═════ Text excerpt

Unraveling the Complexity of Drug Shortages: Grim Reality Is a Bitter Pill to Swallow

Published: Thursday, Jun 07, 2012
Dr. Michael P. Link

Michael P. Link, MD

The last thing an oncologist wants to hear is that a medication he or she has prescribed is unavailable. But the reality is that drug shortages, while not new, have reached a crisis level. The medications in short supply run across multiple specialties, but the impact is most prevalent—and devastating—in oncology.

The American Cancer Society reports that patients with lung, breast, ovarian, and rarer forms of cancer face the biggest health risks when medications like paclitaxel, fluorouracil, doxorubicin, and bleomycin are scarce. An alternate drug may not work as well, and there may be increased side effects.

A recent statistic points to the magnitude of the problem: an IMS Institute for Healthcare Informatics analysis found that 550,000 cancer patients were impacted by the drug shortage as of June 30, 2011.

One of the more prominent leaders working toward a solution is Michael P. Link, MD, president of the American Society of Clinical Oncology (ASCO). This past summer, Link addressed the drug shortage problem at a Capitol Hill briefing. ASCO’s influence also was evident when, on November 30, 2011, the US House of Representatives Oversight and Government Reform Subcommittee on Health Care, District of Columbia, Census and the National Archives held a hearing on drug shortages.

Testimony ranged from declaring the situation a “massive national emergency” to calling on the FDA to accelerate regulatory processes that help resolve drug shortages.

══════════
═════ Given information

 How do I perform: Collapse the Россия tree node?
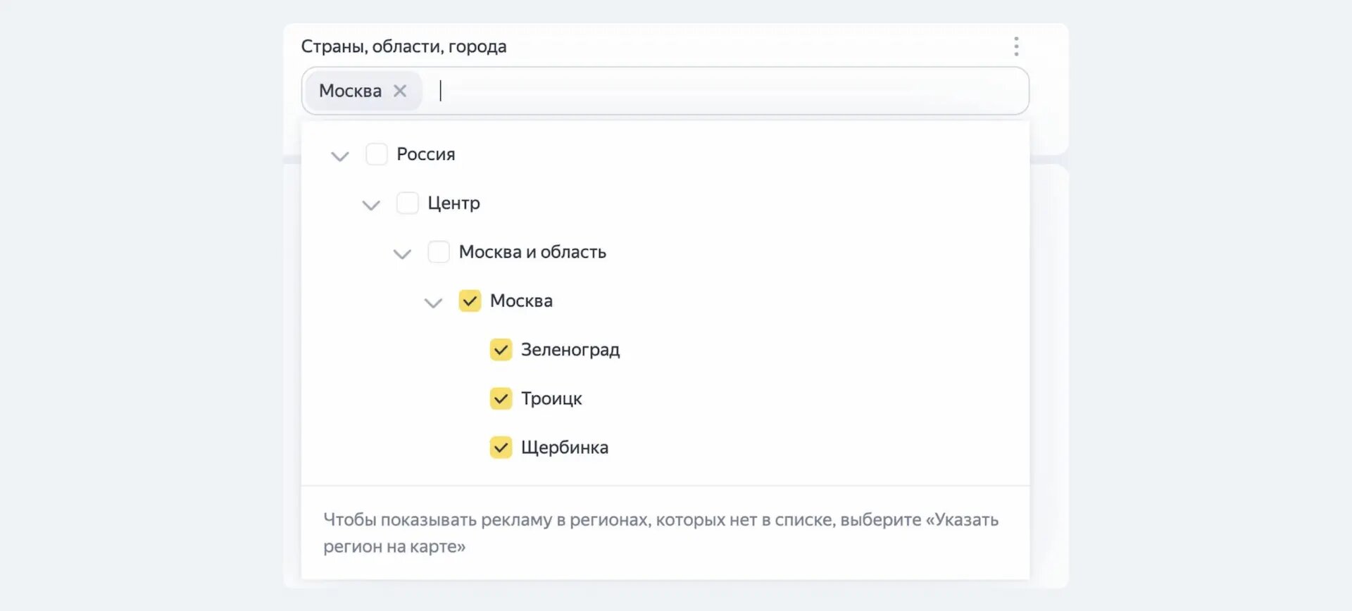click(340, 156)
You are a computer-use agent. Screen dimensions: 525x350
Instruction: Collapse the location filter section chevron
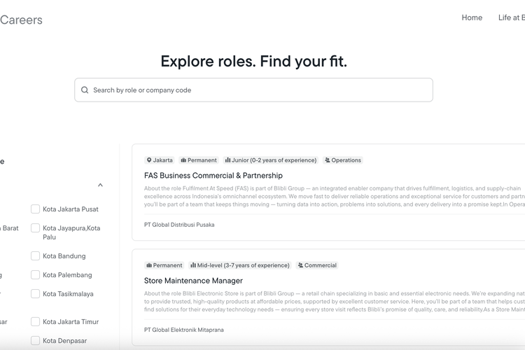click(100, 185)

══════════
═════ Given information

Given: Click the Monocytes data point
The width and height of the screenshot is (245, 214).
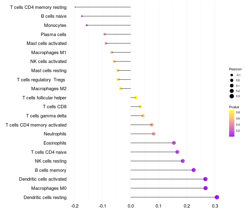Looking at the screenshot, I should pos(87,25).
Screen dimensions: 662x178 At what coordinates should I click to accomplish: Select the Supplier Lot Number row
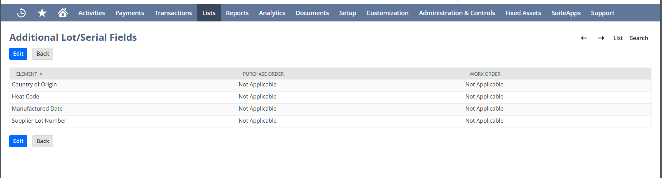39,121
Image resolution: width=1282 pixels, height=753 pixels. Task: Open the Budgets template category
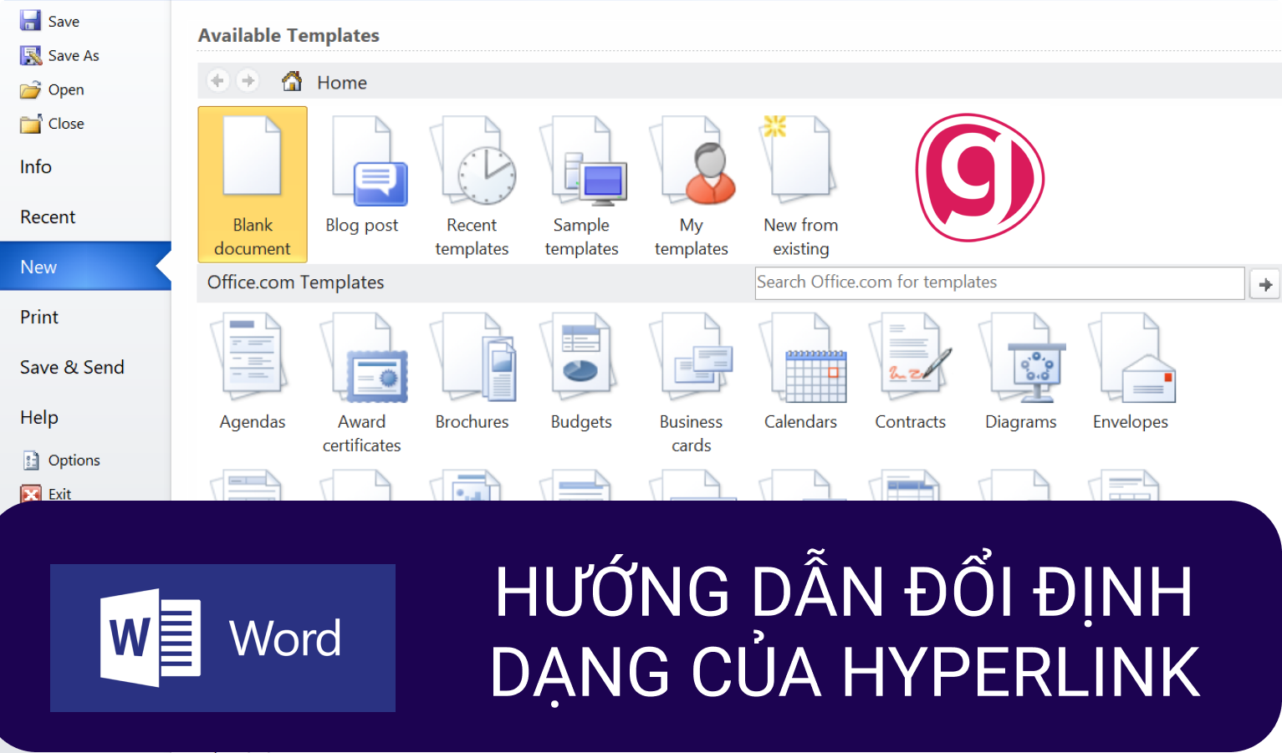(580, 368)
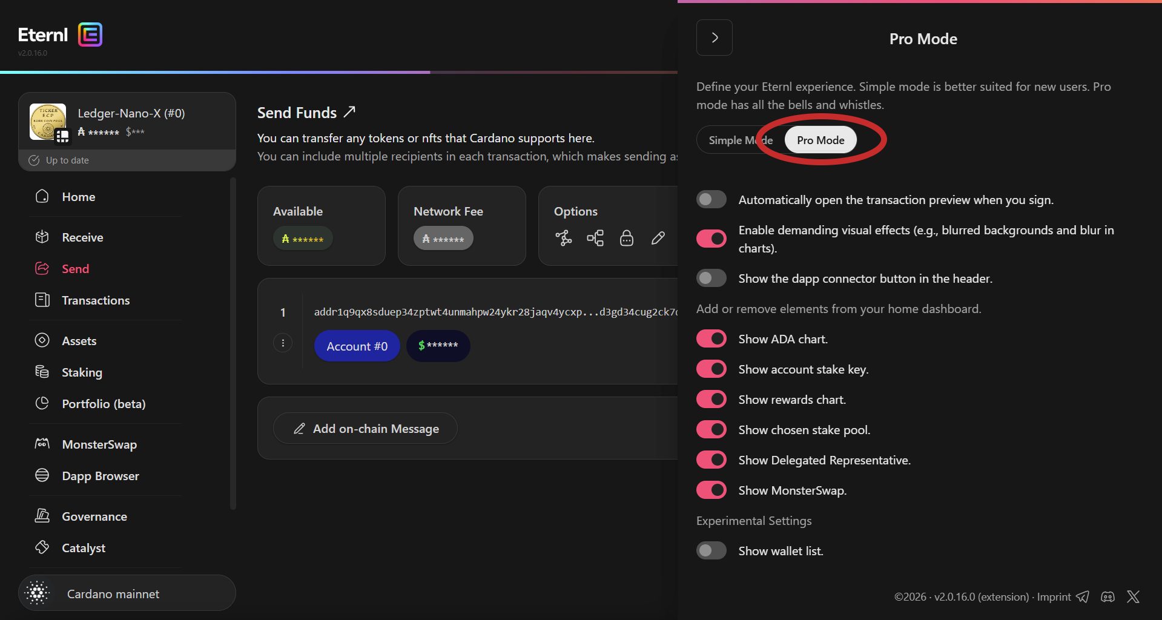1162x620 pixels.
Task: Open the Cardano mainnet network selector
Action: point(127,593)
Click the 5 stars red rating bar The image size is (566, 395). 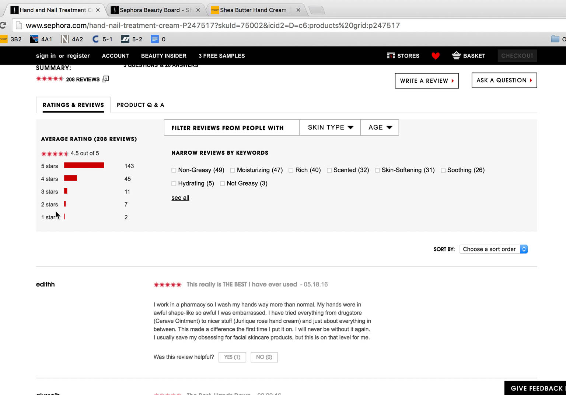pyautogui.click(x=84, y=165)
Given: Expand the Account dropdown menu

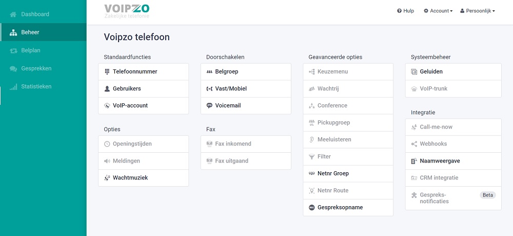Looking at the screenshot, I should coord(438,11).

══════════

Work order:
Write out everything in the drug shortage article from "Testimony ranged from" down to "resolve drug shortages.". The items have no connection to the drug shortage article.

Written response:
Testimony ranged from declaring the situation a “massive national emergency” to calling on the FDA to accelerate regulatory processes that help resolve drug shortages.